The federal authorities discovered the fraud in May 1988, when David Kopp reported the offense, admitted his complicity, and agreed to cooperate in prosecuting Stuart Sherer and his uncle, the defendant. David Kopp began secretly to record his conversations with the other conspirators. Confronted with the recordings, Sherer later agreed to cooperate and record additional conversations with the defendant. On August 8, 1989, the defendant was indicted for, among other things, one count of bank fraud under 18 USC § 1344 and one count of conspiracy to commit bank fraud. On June 11, 1990, under a plea bargain, the defendant pled guilty to those counts; the remaining ten counts, five of which related to other alleged crimes, were dropped.

The U.S. Probation Office submitted a Presentence Investigation Report on September 10, 1990, which adopted the bank's estimate of $3.4 million in out-of-pocket loss as the "loss" for purposes of U.S.S.G. § 2F1.1, the applicable sentencing guideline. Both parties objected. The government claimed that because the bank would not have made the loan at all had it known the truth, the defendant fraudulently obtained $13.75 million, which was therefore the proper measure of the "loss."*fn6 The defendant argued, as discussed above, that the "loss" was zero. The district court held hearings on the defendant's objections on October 25 and November 2 and 5, 1990, but ruled on April 30, 1991, that the full $13.75 million the defendant put at risk was the appropriate measure of loss. Hence an increase of eleven offense levels was required under original U.S.S.G. § 2F1.1 because the "loss" exceeded $5 million.*fn7 On May 17, 1991, the district court sentenced the defendant to 33 months in prison (roughly in the middle of the guideline range) for the reasons stated in its April 30, 1991 opinion. The defendant filed a timely appeal.

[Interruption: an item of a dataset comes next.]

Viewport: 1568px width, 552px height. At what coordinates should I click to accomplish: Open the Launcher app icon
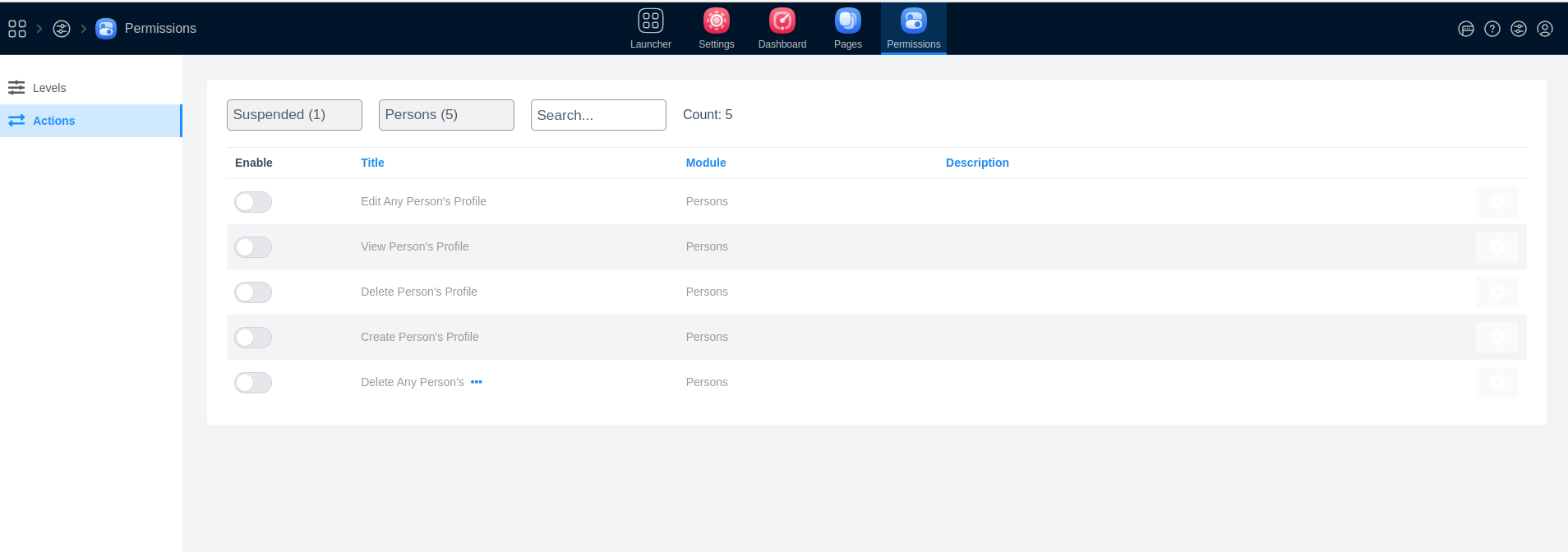pyautogui.click(x=650, y=28)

The impact of the challenged ruling is significant. Because the defendant had no prior criminal record, if the "loss" was zero (as he claims), the sentencing range would drop from the 30-37 months that the district court considered to a range of 2-8 months. If the district court also found that no upward departure was warranted, it might have elected to impose probation conditioned on a combination of community confinement, home detention or intermittent confinement under U.S.S.G. §§ 5B1.1 and 5C1.1(c), rather than continuous incarceration in prison. For this reason, the defendant sought bail pending appeal from the district court. The district court agreed that the defendant was not dangerous, was unlikely to flee, and that the grounds for appeal were substantial. It stated that if this court did reverse, the probable reduction would be eleven levels, leaving the sentence range at 2-8 months. It therefore ordered the defendant to begin serving an eight-month sentence on July 8, 1991, noting its inclination to impose the maximum in that range if resentencing proved necessary. It further ordered that bail pending appeal would be granted only if no decision from this court came down in eight months.

The defendant then sought bail pending appeal from this court. A motions panel denied that request without prejudice to reconsideration after hearing the merits. After hearing oral argument and anticipating the probable outcome on the merits, we issued an order granting the defendant bail pending our final decision and eventual resentencing.